● What to work on: Would you output the entries below only from the line containing "Given: Click help" through the line containing "Task: Select the", exactly as they stand and with both ends included?
[[ The data open ]]
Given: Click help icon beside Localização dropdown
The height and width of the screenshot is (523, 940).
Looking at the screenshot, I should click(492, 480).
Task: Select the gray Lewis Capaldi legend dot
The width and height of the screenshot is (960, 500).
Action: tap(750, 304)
[[ The data closed ]]
[[ The data open ]]
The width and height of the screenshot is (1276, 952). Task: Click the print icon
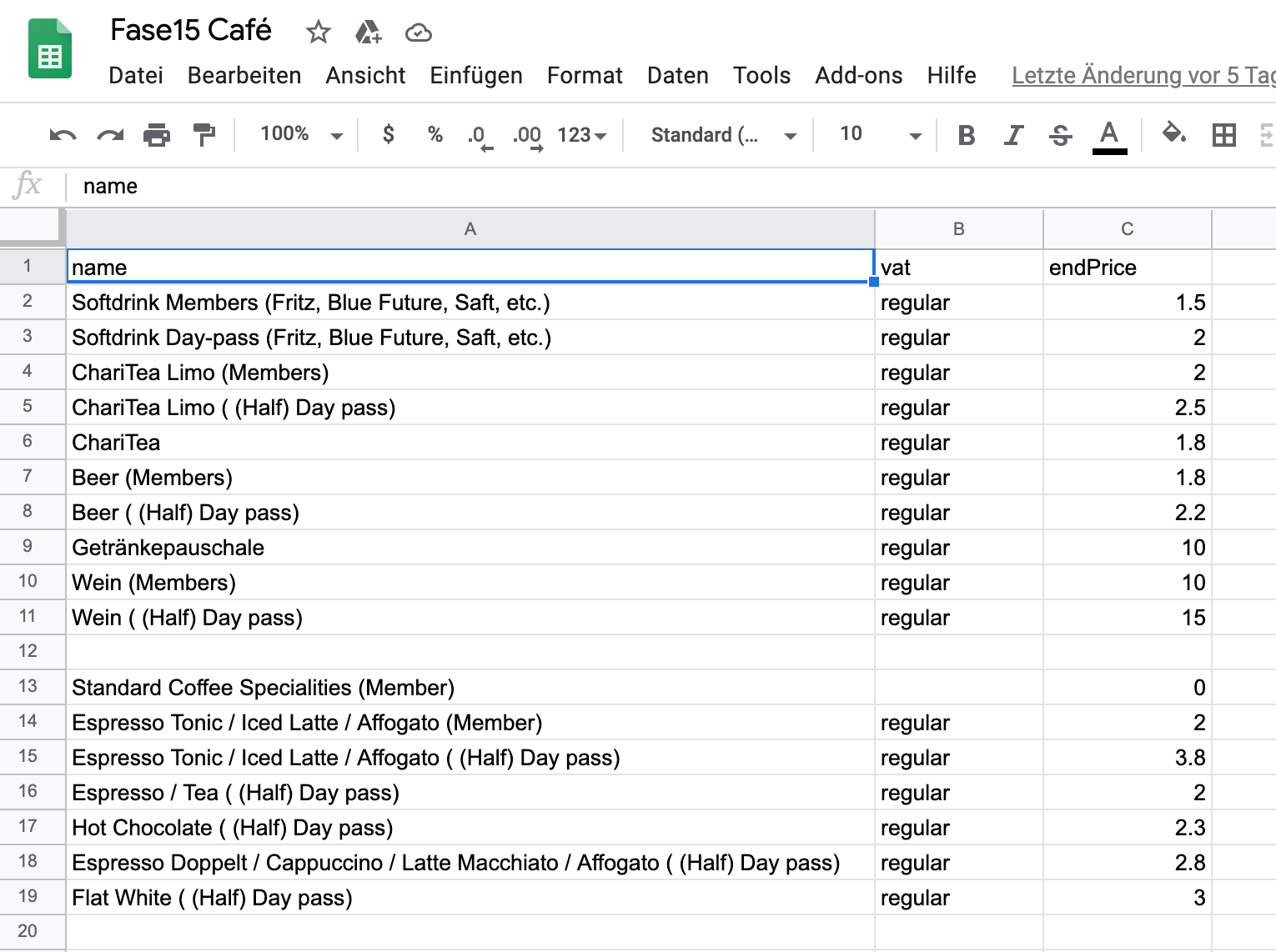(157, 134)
[[ The data closed ]]
[[ The data open ]]
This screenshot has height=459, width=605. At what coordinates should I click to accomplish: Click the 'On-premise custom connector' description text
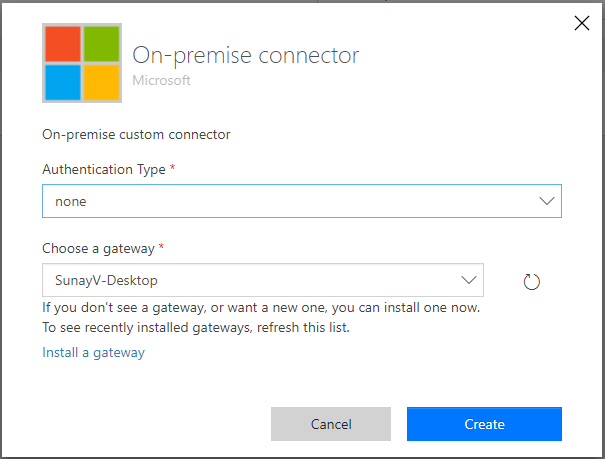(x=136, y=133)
[[ The data closed ]]
● Written answer:
Given: Click help icon beside Localização dropdown
The height and width of the screenshot is (523, 940).
Looking at the screenshot, I should click(492, 480).
Task: Select the gray Lewis Capaldi legend dot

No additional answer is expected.